Not much of an answer to me. The difference between grout and mortar is consistency and purpose. The only purpose of the grout is to fill the void and allow the rebar and the block to work together. 

The project i was just talking about where the semi hit the wall, was a 18' tall 10" block wall. the reinforced cells did their job and there was no major catastrophe. A few blocks were smashed, but the roof didn't come down, and the rest of the wall was left intact.

On small jobs where it is inconvenient to get a pumper in, soupy type S has been used countless times and has worked just fine. The only limits I have seen for grout were maximiums for aggregate, which sand doesn't pass, and minimums for strength, which Type S satisfies.

I just don't buy what you're selling, but i guess me and my compatriots are just uncivilsed


----------



## concretemasonry (Dec 1, 2006)

Dom mas -

Sorry you don't agree with the rest of the world, but your jobs may be different.

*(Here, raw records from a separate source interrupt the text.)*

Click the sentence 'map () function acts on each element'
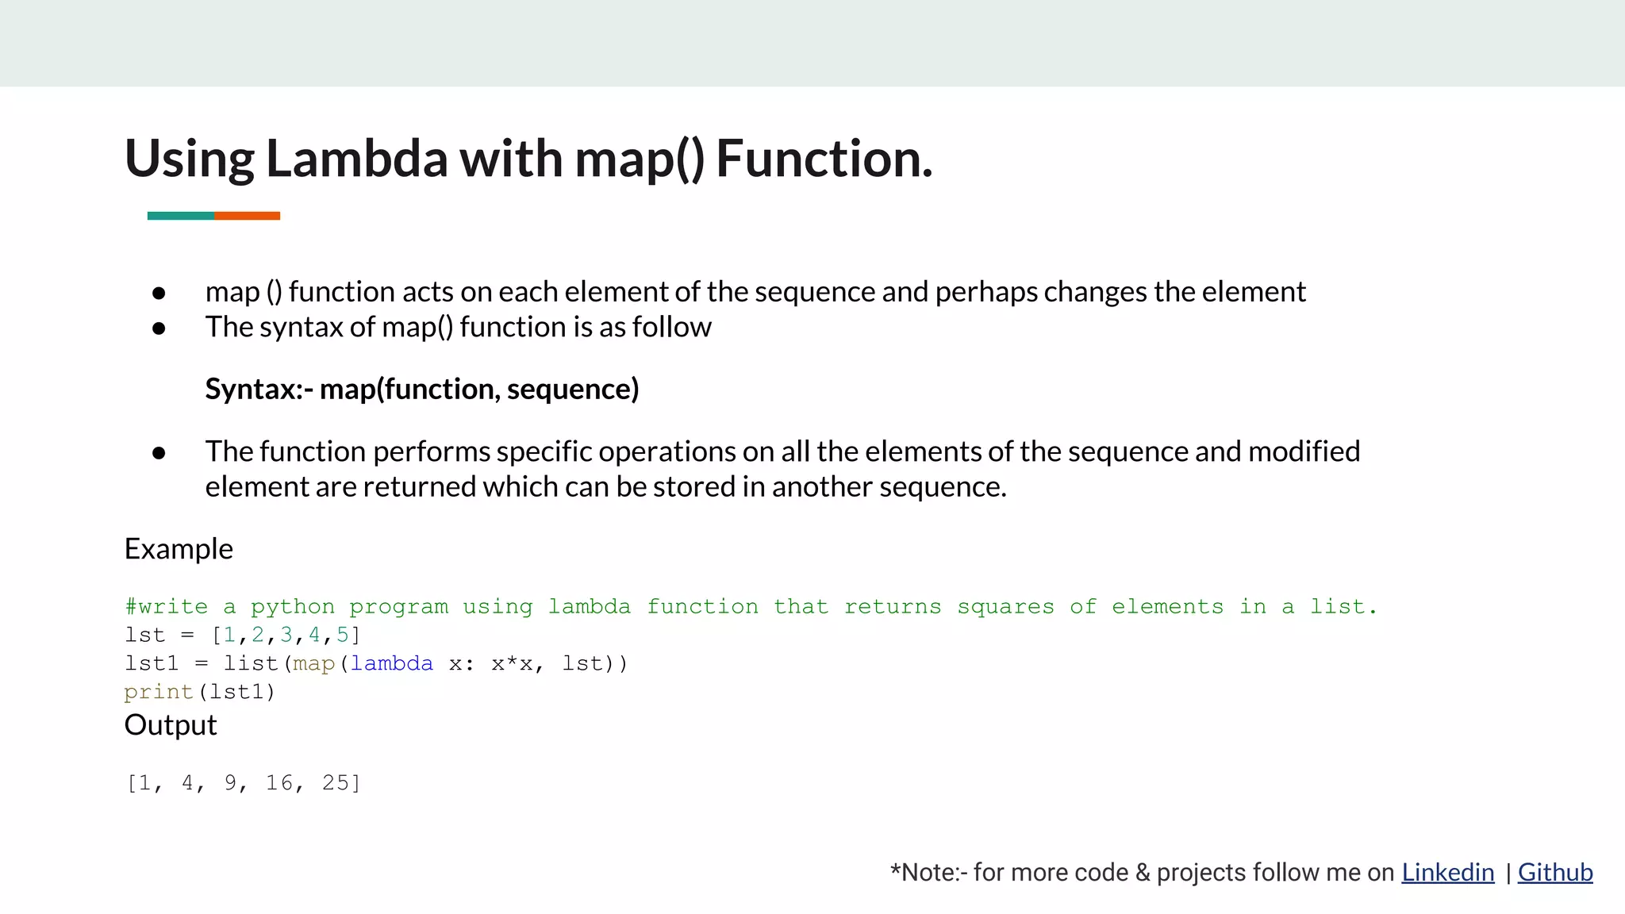The width and height of the screenshot is (1625, 914). pyautogui.click(x=755, y=292)
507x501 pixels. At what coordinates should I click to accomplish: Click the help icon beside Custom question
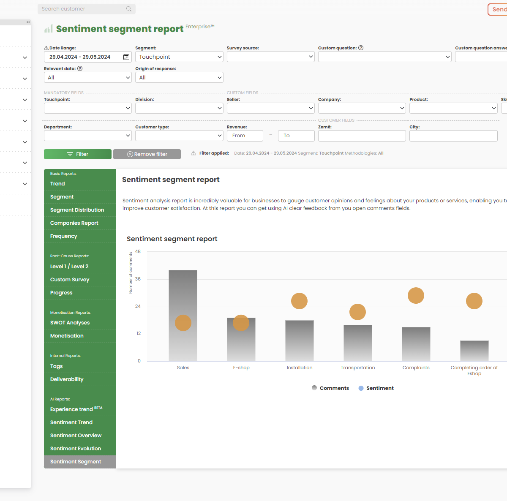pyautogui.click(x=360, y=47)
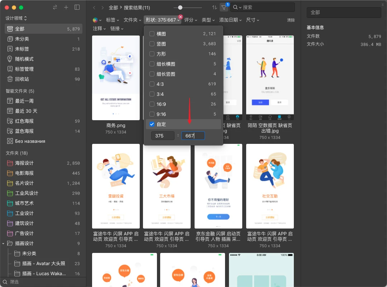
Task: Go back with the left arrow
Action: pos(94,8)
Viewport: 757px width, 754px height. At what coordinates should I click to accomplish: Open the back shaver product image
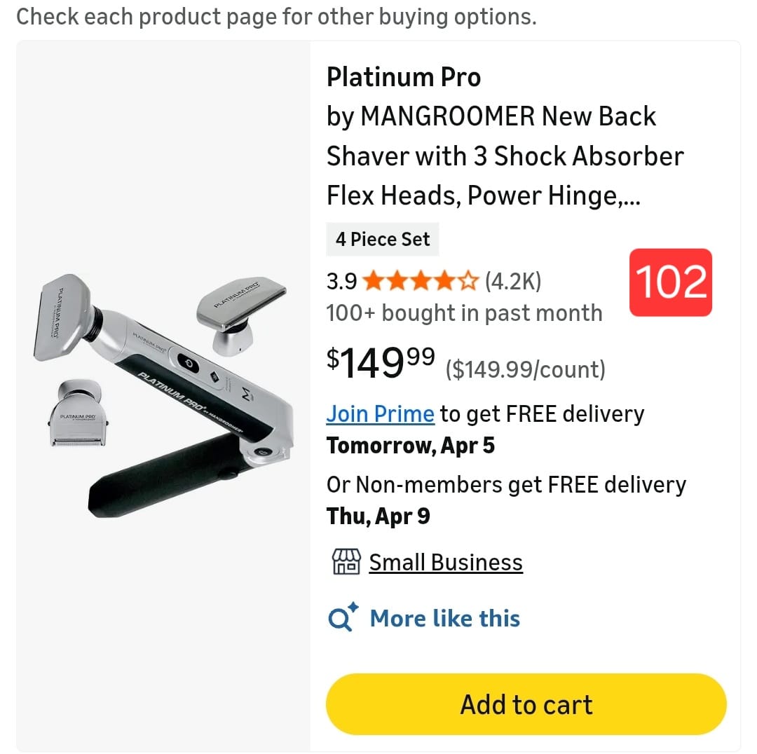click(163, 396)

I will pass your ideas on to the code and ASTM standards committees at the next meetings that set the standards including your methods and opinions. These committes are generally consensus committed that have a balance of contractors, users, suppliers and interested parties.

Some places, the contractors are little more progressive and they know how to get approval to build high rise loadbearing building without clean-outs because they use our codes and use TV camera to spot check that the cores are clean. If the workmanship is not good enough, the walls are torn down and the rate of inspection is increased - in Brazil.

I am not selling anything other that good masonry structures.


----------